── Extracted records ──
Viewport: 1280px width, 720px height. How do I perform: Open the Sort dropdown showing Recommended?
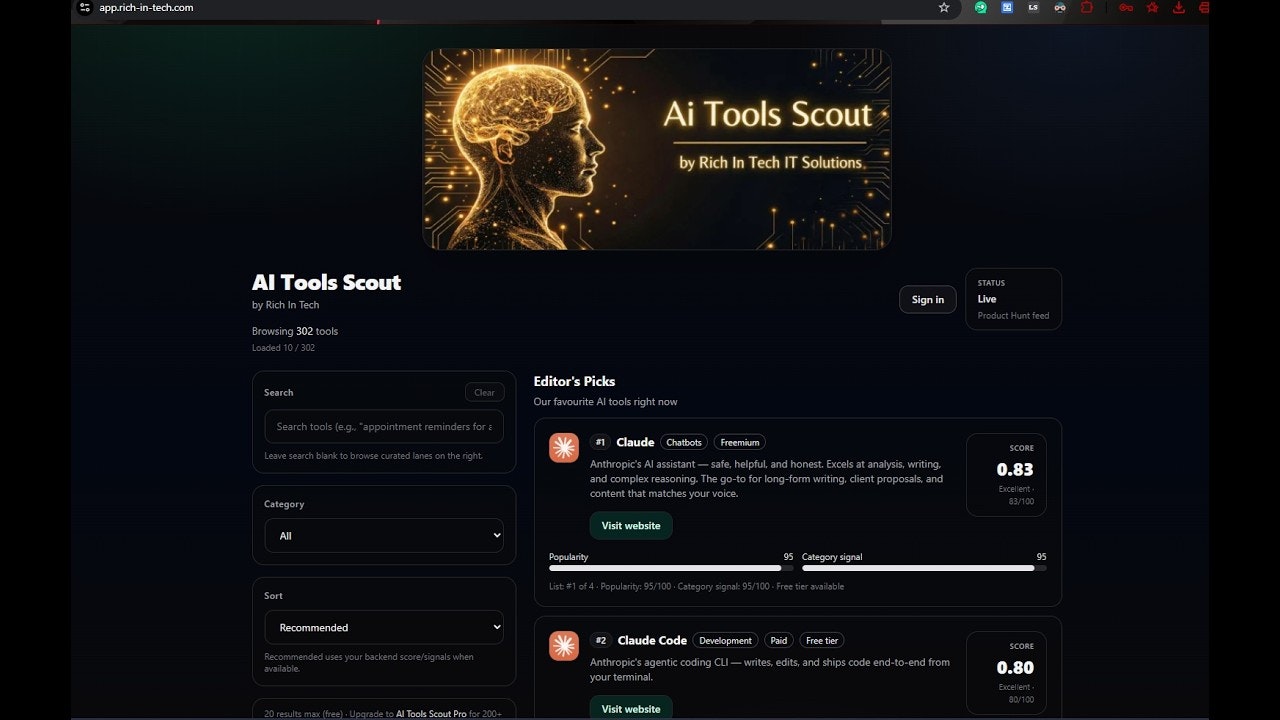(384, 627)

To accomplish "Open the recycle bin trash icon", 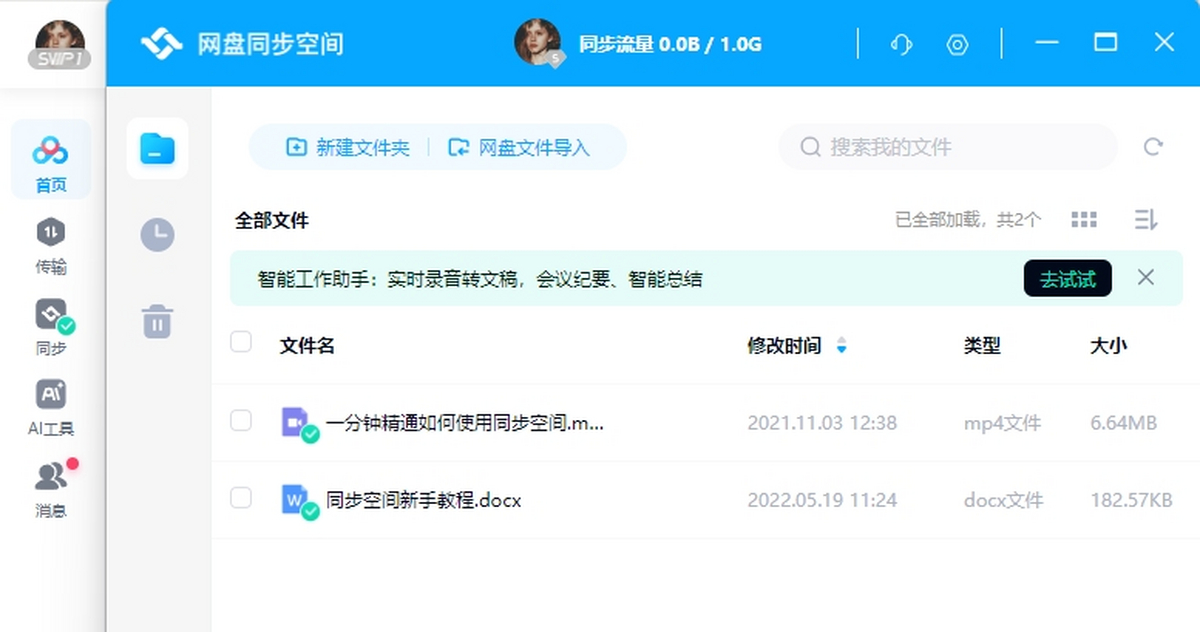I will click(x=157, y=322).
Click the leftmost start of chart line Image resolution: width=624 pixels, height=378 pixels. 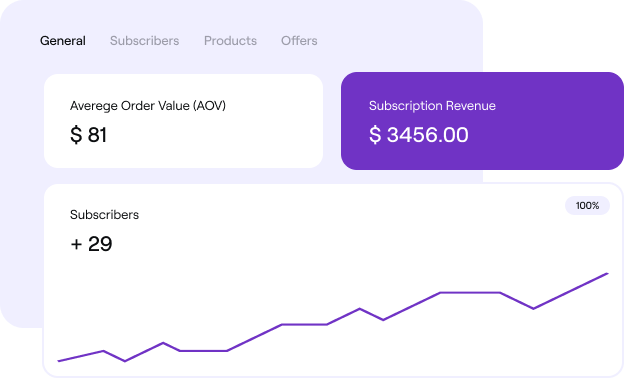click(59, 361)
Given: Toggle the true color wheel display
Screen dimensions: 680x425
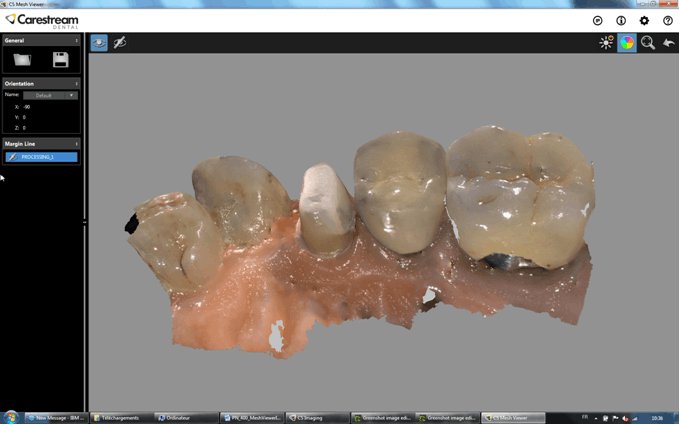Looking at the screenshot, I should 627,43.
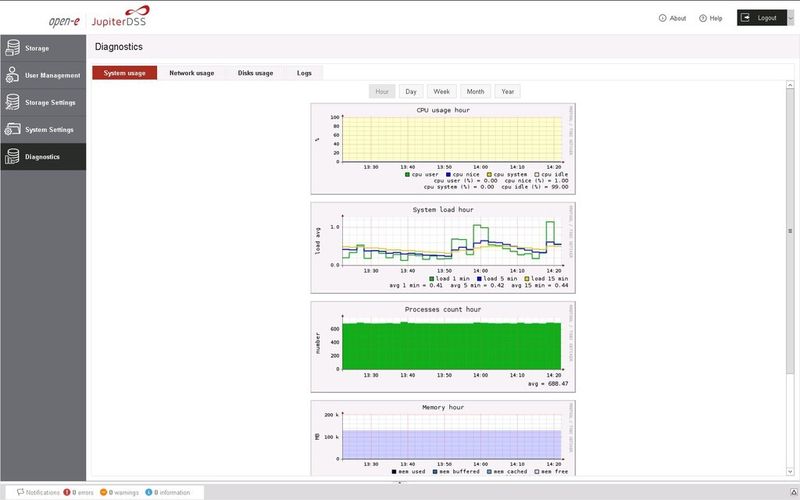Switch to the Network usage tab
Image resolution: width=800 pixels, height=500 pixels.
[191, 73]
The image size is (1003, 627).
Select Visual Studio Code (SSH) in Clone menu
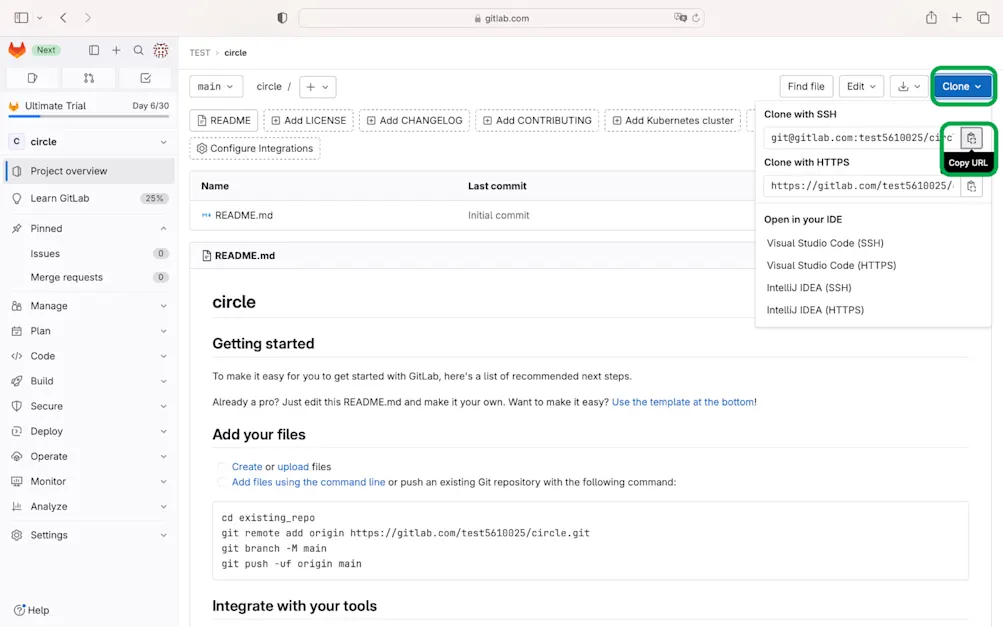[x=824, y=242]
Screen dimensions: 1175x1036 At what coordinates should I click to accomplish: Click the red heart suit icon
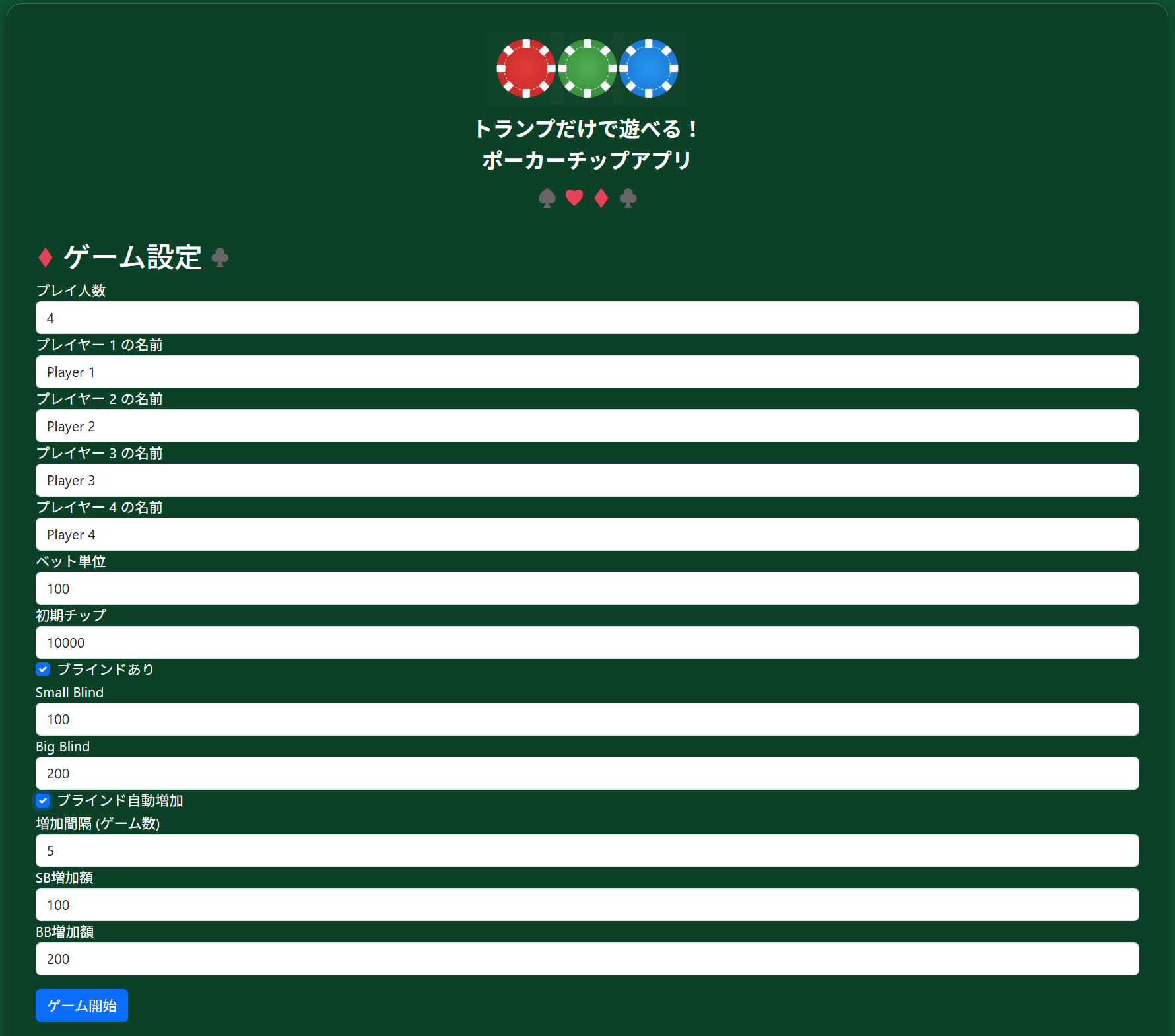click(574, 198)
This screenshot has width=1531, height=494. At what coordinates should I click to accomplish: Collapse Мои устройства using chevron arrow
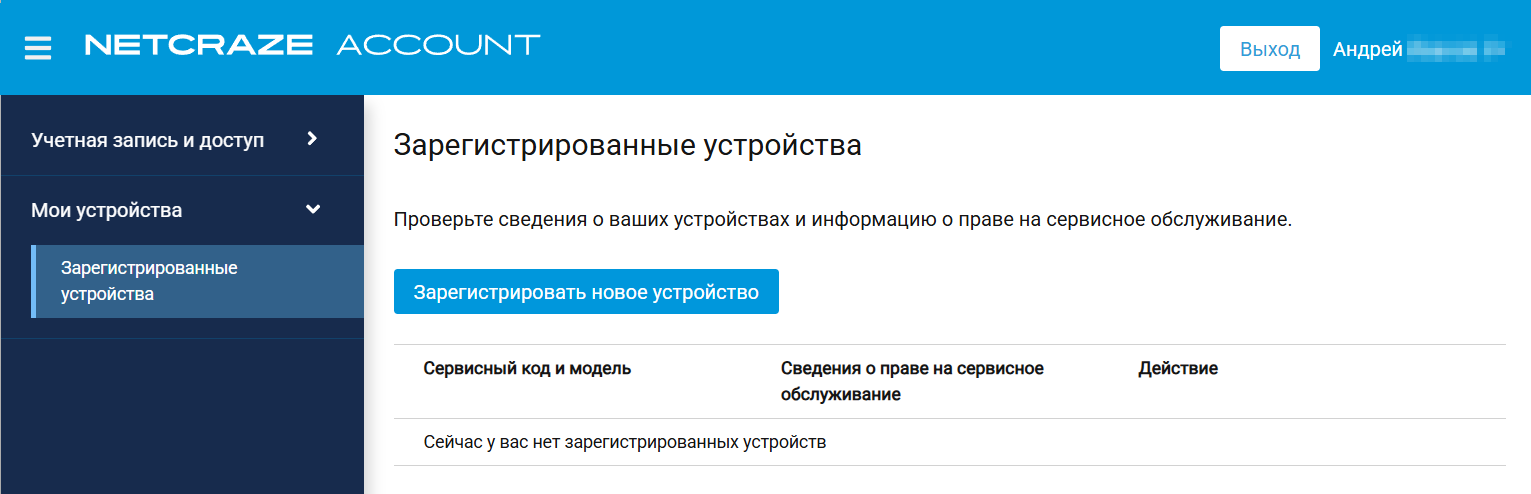(313, 210)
───
### What to do
Exactly the lines from the one containing "Select Visual Studio Code (SSH) in Clone menu" through the last line of the data above should be output, both ends included, with every picture left out.

### Result of this task
Select Visual Studio Code (SSH) in Clone menu
[x=824, y=242]
Screen dimensions: 1175x1036 At what coordinates should I click to accomplish: Click the red heart suit icon
click(574, 198)
This screenshot has width=1531, height=494. At what coordinates should I click to accomplish: Collapse Мои устройства using chevron arrow
(313, 210)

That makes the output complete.